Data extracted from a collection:
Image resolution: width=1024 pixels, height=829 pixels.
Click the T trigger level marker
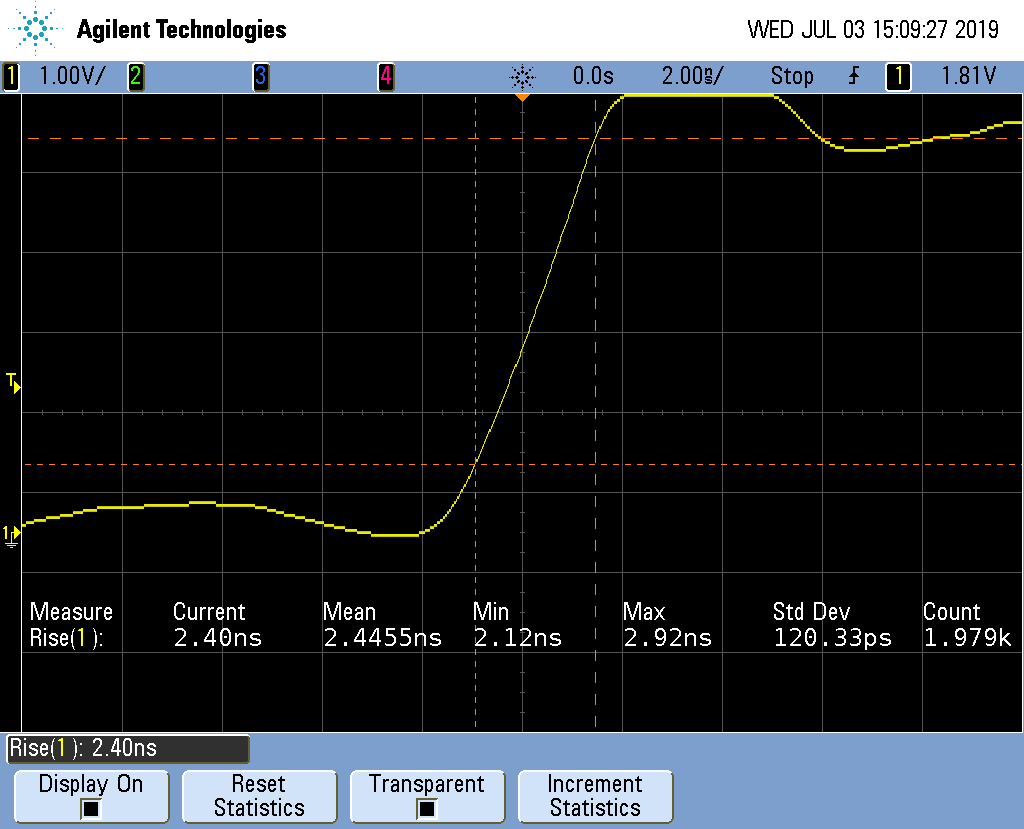[x=12, y=381]

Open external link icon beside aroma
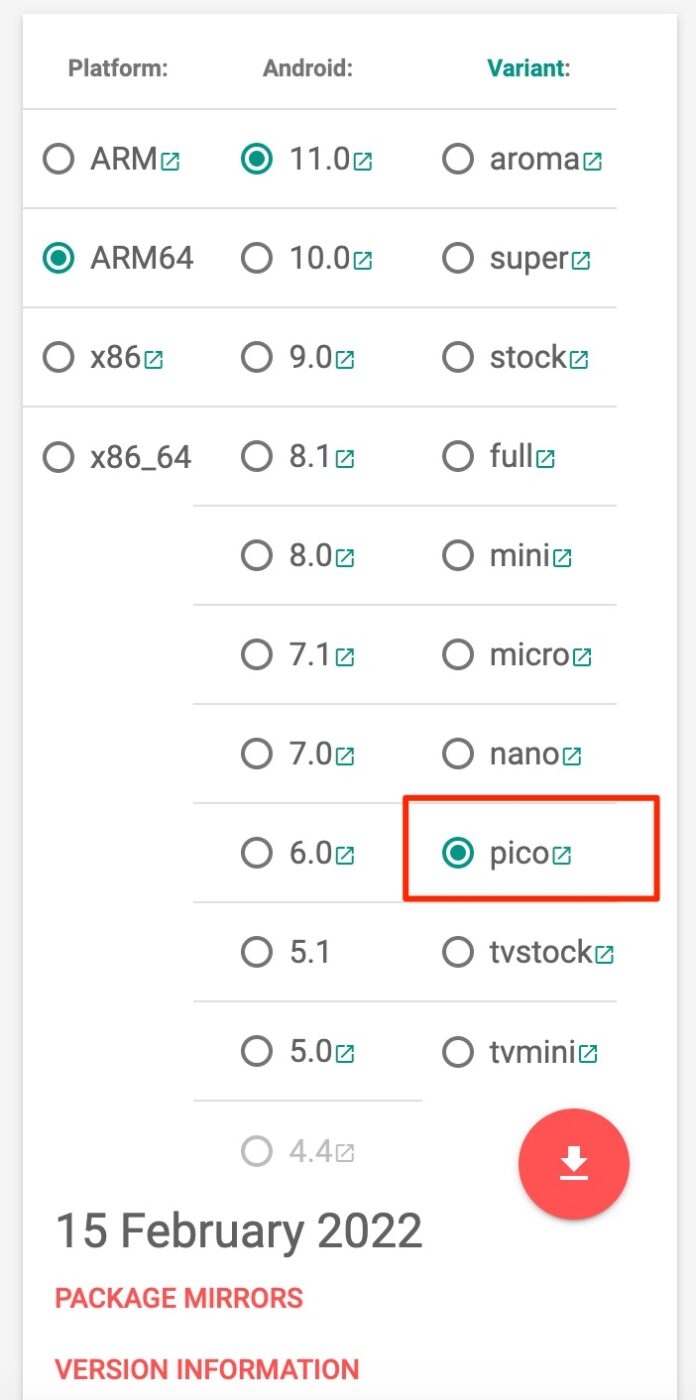tap(593, 160)
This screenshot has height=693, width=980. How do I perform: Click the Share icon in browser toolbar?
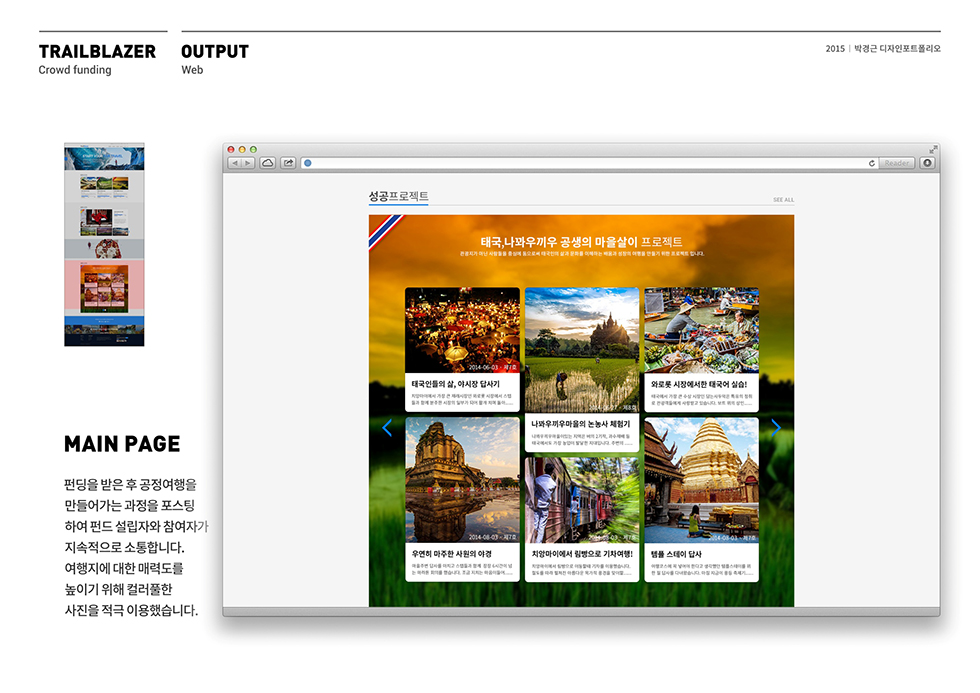[x=288, y=163]
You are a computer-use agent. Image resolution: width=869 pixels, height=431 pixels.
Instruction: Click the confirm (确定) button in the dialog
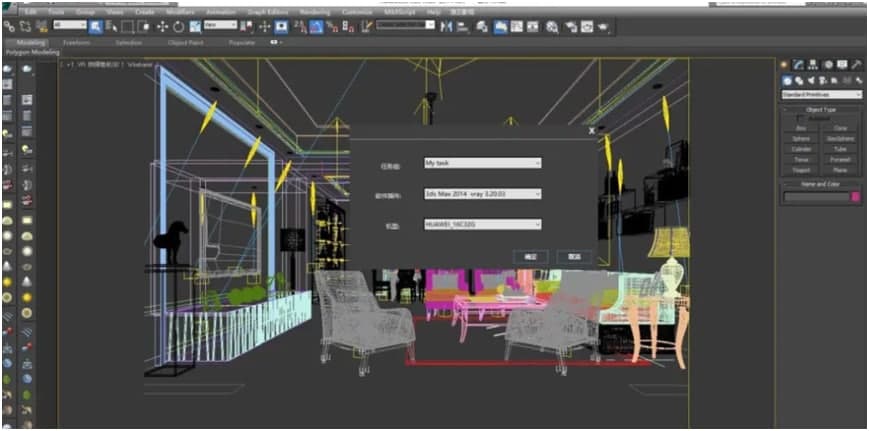pyautogui.click(x=530, y=256)
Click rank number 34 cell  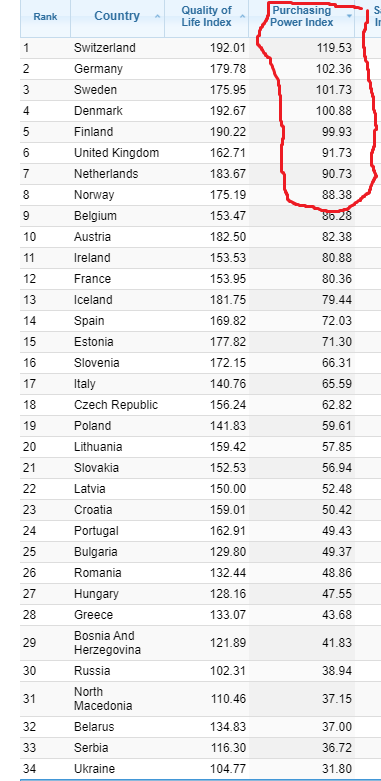click(x=45, y=769)
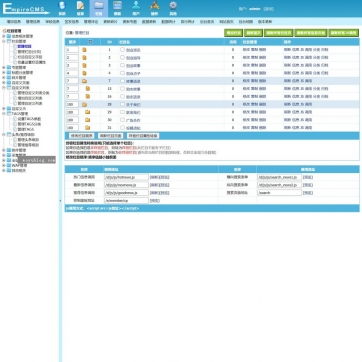This screenshot has width=362, height=362.
Task: Toggle the expand-all box in the table header
Action: [x=90, y=42]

Task to complete: Every line above that carries the string "pixels" should be copied.

Answer section:
Image resolution: width=1024 pixels, height=829 pixels.
You are a computer-use agent. Image resolution: width=869 pixels, height=431 pixels.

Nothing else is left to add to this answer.